Step-by-Step Solution
Step 1: Meaning of Cash Dividend
The cash dividend is by far the most popular sort of payout. The board of directors
resolves on the date of the declaration to pay a certain dividend amount in cash to those
investors who hold the company's stock on a specific date.
Step 2: Meaning of Property Dividend
Rather than paying cash or stock to investors, a corporation may pay a non-
monetary dividend.
This distribution should be recorded at the fair market value of the assets that were
dispersed. Because the fair market value of the assets is likely to differ from the book
value, the corporation will most likely record the difference as a gain or loss.

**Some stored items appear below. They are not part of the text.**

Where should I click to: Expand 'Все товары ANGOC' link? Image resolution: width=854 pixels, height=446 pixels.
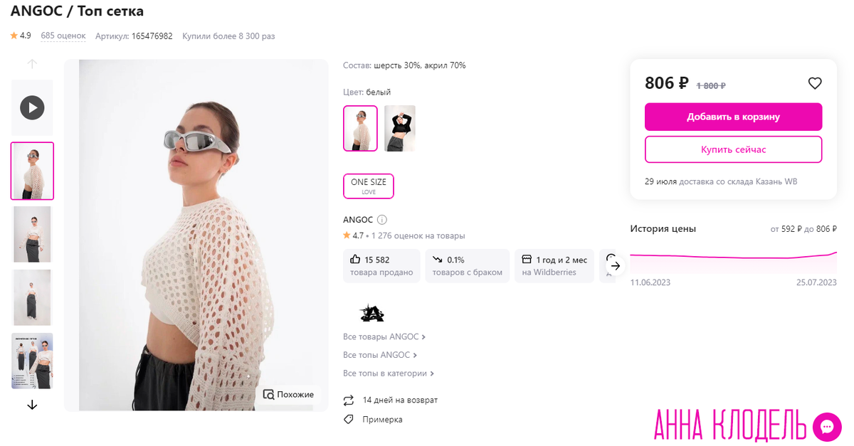click(384, 336)
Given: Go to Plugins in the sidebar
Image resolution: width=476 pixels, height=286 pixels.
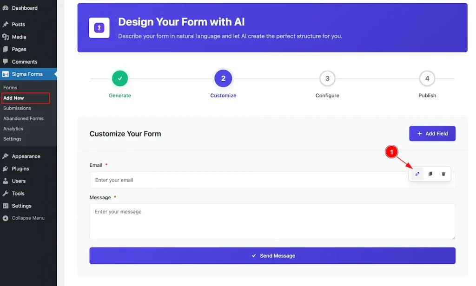Looking at the screenshot, I should click(20, 169).
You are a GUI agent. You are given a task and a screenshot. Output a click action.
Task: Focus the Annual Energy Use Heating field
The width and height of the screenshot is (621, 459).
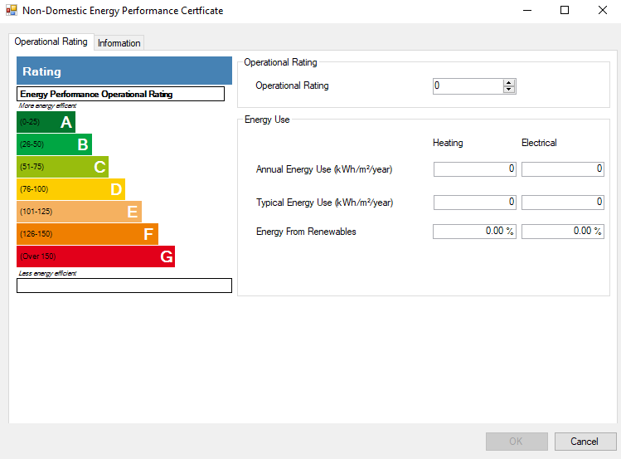[x=474, y=169]
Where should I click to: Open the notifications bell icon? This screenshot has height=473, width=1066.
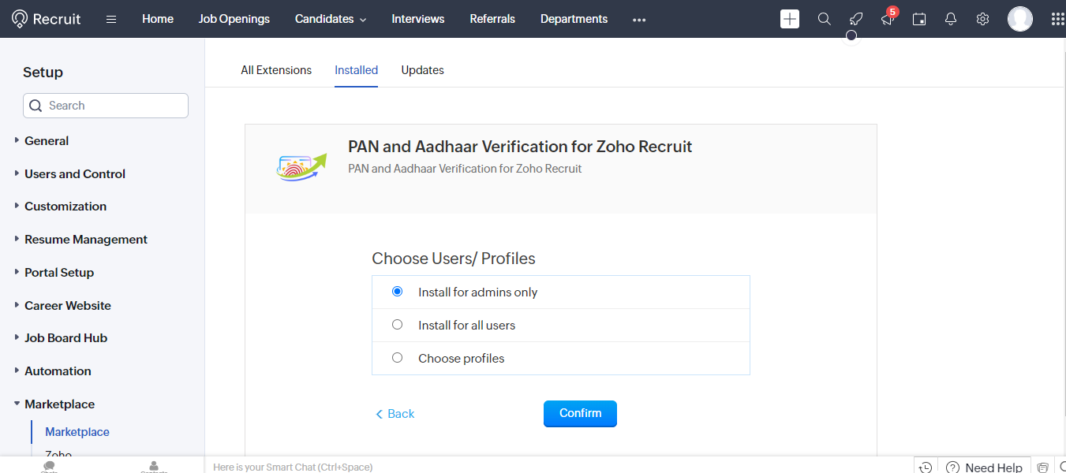pos(951,19)
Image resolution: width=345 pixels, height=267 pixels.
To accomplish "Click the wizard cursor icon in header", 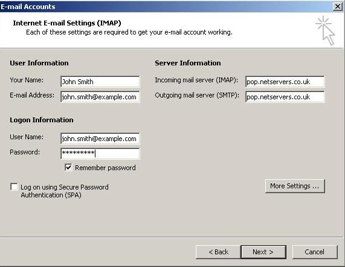I will (x=325, y=30).
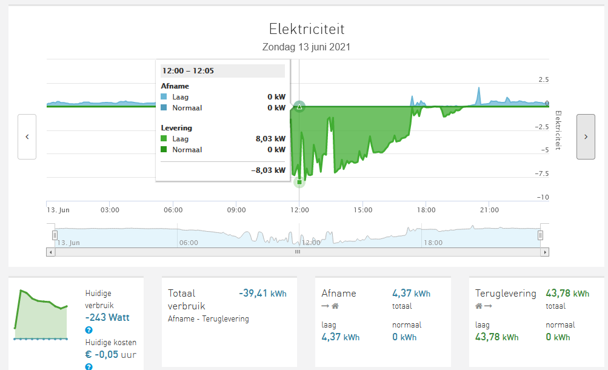The height and width of the screenshot is (370, 608).
Task: Click the Zondag 13 juni 2021 date
Action: 306,47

Step 3: Meaning of liquidating Dividends
A liquidation dividend occurs when the board of directors wishes to return the
capital originally given by shareholders as a dividend, and it may be a forerunner to
the business being shut down.
Step 4: Meaning of Stock Dividends
A stock dividend is the unrestricted distribution of a company's common stock to its
common shareholders. Treat the transaction as a stock dividend if the corporation
issues less than 25% of the total number of previously existing shares.
Step 5: Distinction among all Above Dividend
A cash dividend is a monetary payment, whereas a property dividend is a distribution
of non-cash assets. A liquidating dividend is one that is not based on retained
earnings. A stock dividend is the issue of additional shares of a corporation's stock to
existing owners in a nonreciprocal exchange with no change in the par or stated value.